- **EXCERPT**:
----------
Every one of these is trivial with the right model and miserable with the comma-separated column.
What went wrong: a hidden M:N
The relationship between articles and tags is many-to-many: an article has many tags, and a tag applies to many articles. The text column tried to pretend it was a single attribute, hiding the M:N. As Chapter 17 stresses, M:N relationships require a junction table — and tags are also a multi-valued attribute, which likewise becomes its own table. Two signals, same fix.
The correct model
Three entities — articles, tags, and the junction article_tags:
CREATE TABLE tags (
tag_id integer GENERATED ALWAYS AS IDENTITY PRIMARY KEY,
name text NOT NULL UNIQUE, -- canonical, no duplicates
description text,
color text -- tags can now have attributes
);
CREATE TABLE article_tags ( -- the junction (M:N resolution)
article_id integer NOT NULL REFERENCES articles (article_id) ON DELETE CASCADE,
tag_id integer NOT NULL REFERENCES tags (tag_id) ON DELETE CASCADE,
PRIMARY KEY (article_id, tag_id)
);
Now every painful request becomes a clean query:
-- Articles tagged 'postgres' (exact, indexable):
SELECT a.* FROM articles a
JOIN article_tags at ON at.article_id = a.article_id
JOIN tags t ON t.tag_id = at.tag_id
WHERE t.name = 'postgres';
-- Rename a tag everywhere, in one place:
UPDATE tags SET name = 'PostgreSQL' WHERE name = 'postgres';
-- Tag usage counts:
SELECT t.name, COUNT(*) AS articles
FROM tags t JOIN article_tags at ON at.tag_id = t.tag_id
GROUP BY t.name ORDER BY articles DESC;
The UNIQUE(name) on tags enforces a canonical tag set (no duplicates/misspellings proliferating); the foreign keys guarantee integrity; the junction's composite PK prevents tagging the same article twice with the same tag; and tags can now carry their own attributes.
The analysis
-
A list in a column is an unmodeled M:N (or multi-valued attribute). The comma-separated string is the symptom; the disease is failing to recognize that articles↔tags is many-to-many. Both signals — "many on both sides" and "a multi-valued attribute" — point to a separate table.
-
The junction table is the universal cure.
----------
- **WHAT IS EXPECTED**: Copy the part of the article-tags excerpt starting at "What went wrong: a" and ending at "signals, same fix.", word for word.

- **INPUT DATA**:
----------
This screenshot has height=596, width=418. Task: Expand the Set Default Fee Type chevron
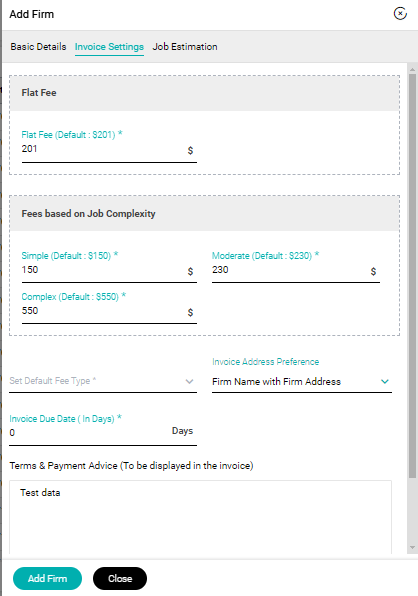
----------
- **EXERCISE OUTPUT**:
What went wrong: a hidden M:N
The relationship between articles and tags is many-to-many: an article has many tags, and a tag applies to many articles. The text column tried to pretend it was a single attribute, hiding the M:N. As Chapter 17 stresses, M:N relationships require a junction table — and tags are also a multi-valued attribute, which likewise becomes its own table. Two signals, same fix.